Immunhistochemistry

22_kyroImmunohistological diagnostics are based on application of specific primary antibodies on cryo-fixed tissue section and following detection of coupled primary antibody by secondary antibody. Secondary antibody is conjugated with enzyme complex which could produce a precipitating coloured complex after use of staining solution.

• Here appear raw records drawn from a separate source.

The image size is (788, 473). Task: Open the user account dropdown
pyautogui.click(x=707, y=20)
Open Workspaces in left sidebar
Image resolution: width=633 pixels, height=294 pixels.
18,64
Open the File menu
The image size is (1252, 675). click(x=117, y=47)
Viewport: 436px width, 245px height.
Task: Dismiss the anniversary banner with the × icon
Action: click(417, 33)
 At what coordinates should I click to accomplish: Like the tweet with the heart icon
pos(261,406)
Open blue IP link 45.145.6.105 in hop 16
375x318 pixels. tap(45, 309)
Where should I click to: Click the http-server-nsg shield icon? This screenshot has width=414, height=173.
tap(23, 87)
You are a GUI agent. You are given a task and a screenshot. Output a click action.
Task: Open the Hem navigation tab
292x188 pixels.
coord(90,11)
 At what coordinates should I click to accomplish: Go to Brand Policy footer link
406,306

For immuno-histochemical examinations sections are prepared of cryo-embedded biopsies by use of cryostat microtome. Therefore endomyocardial biopsy will be placed on pre-cooled (-20°C) metallic tray and covered completely by plastination glue Tissue-Tek. Tissue-Tek is freezing down immediately and preserve a hard consistence of embedded tissue.
Generally, cutting is performed for 3-5 slides for each antibody (about 20 cryo sections per patient) before immuno-staining is started. Then separated areas are processed with different antibodies accompanied with appropriate blocking and incubation steps and finally stained by an enzymatic conversion of dye AEC for producing red-colored immunospots for following microscopic examination. Second antibody and the colorimetric substrate are pre-mixed and well optimized for following digital image analysis. The final counterstaining of cryo sections is always carried out in staining machine (HE staining).
One microscopic slide is finally containing separated areas for 2 different antibodies. Hereby each following layer of cryo sections is placed in the field for the next antibody detection, i.e. in any area there are about 6 to 8 serial cryo sections. This cutting procedure ensure the more detailed analysis by simultane staining of different levels of biopsy by various antibodies.

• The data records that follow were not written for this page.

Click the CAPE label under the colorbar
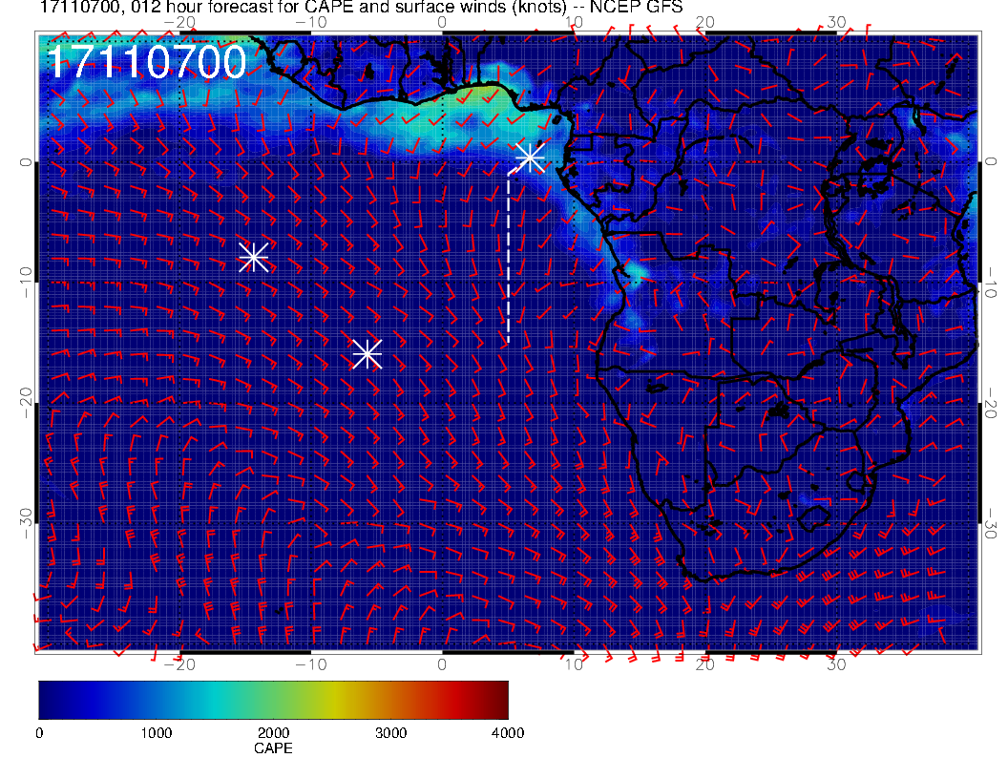 273,749
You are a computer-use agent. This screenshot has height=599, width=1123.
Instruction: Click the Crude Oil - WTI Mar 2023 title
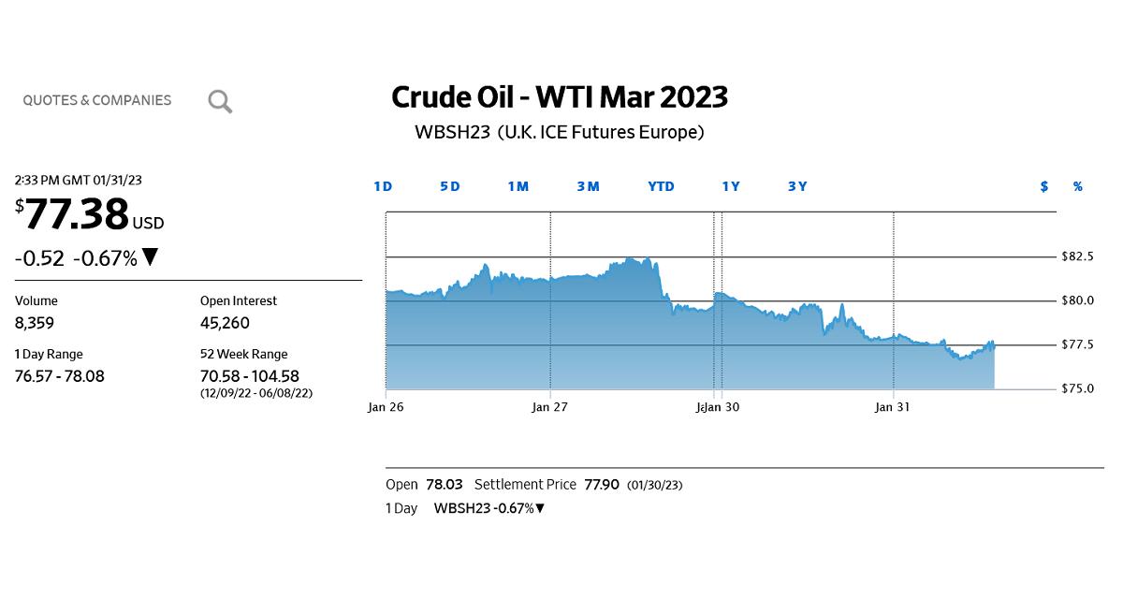coord(559,96)
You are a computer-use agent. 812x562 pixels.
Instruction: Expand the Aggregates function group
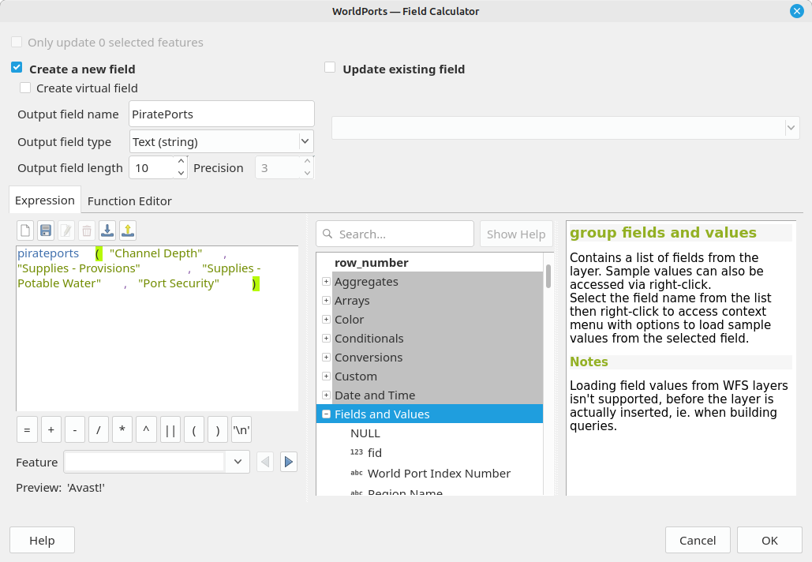point(326,282)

Four sets of immunohistochemical staining are offered for specialized diagnostics of heart muscle tissue, whereas only the sets IC1-Heart muscle inflammation is proposed to perform in routine diagnostics procedure. Set IC2-Activation marker/Viral proteins is recommended in clinically suspected cases with high viral load of corresponding cardiotropic virus.

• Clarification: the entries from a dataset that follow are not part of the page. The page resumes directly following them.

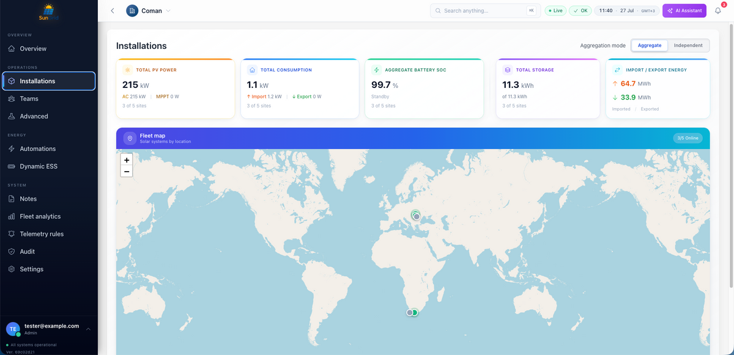The image size is (734, 355).
Task: Open the time and date selector
Action: pos(627,10)
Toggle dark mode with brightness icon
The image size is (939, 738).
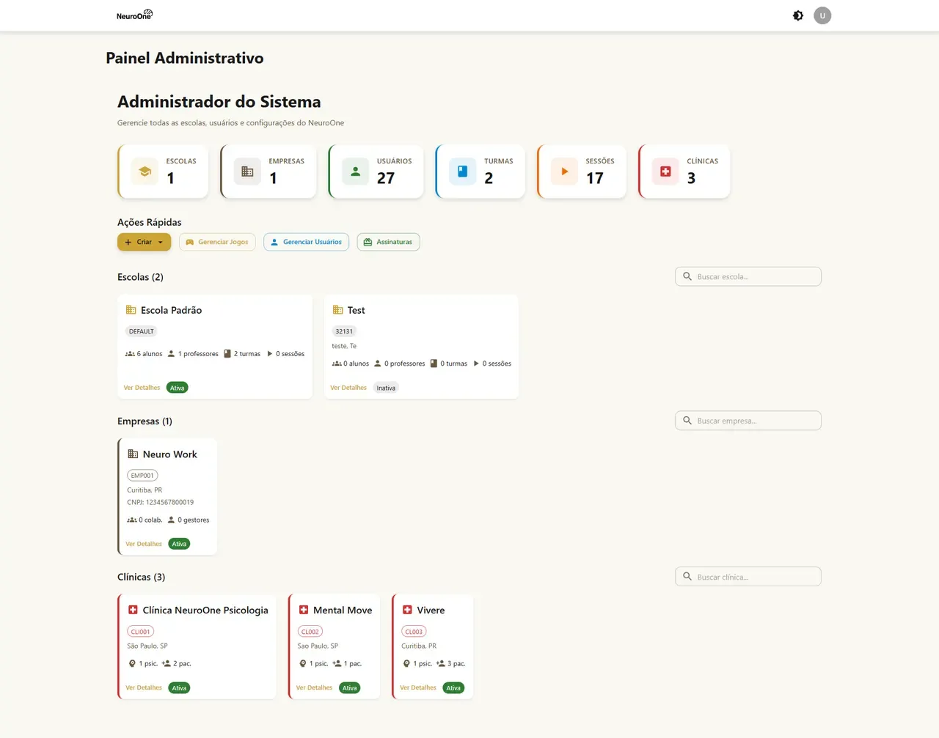click(798, 15)
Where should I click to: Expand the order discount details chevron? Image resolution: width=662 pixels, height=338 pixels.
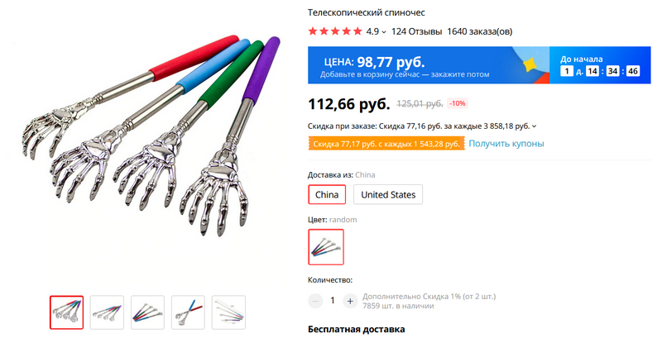pos(534,126)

Coloured immunospots are counted digitally by application of in-house established digital imaging analysis software for calculating area fractions, numbers of immuno-spots and area of myocardial tissue (routine diagnostics). Values for counting are fixed by inclusion of digitally produced values in electronic database for in the final report. These report contains also numeric values for morphological characteristics like biopsy size, quality, fibrosis etc.

In general, immunohistochemical staining is performed on frozen sections of a second biopsy, not identical to histological examination. This procedure is benefical to reduce mis-interpretation by evaluation of only one endomyocardial biopsy.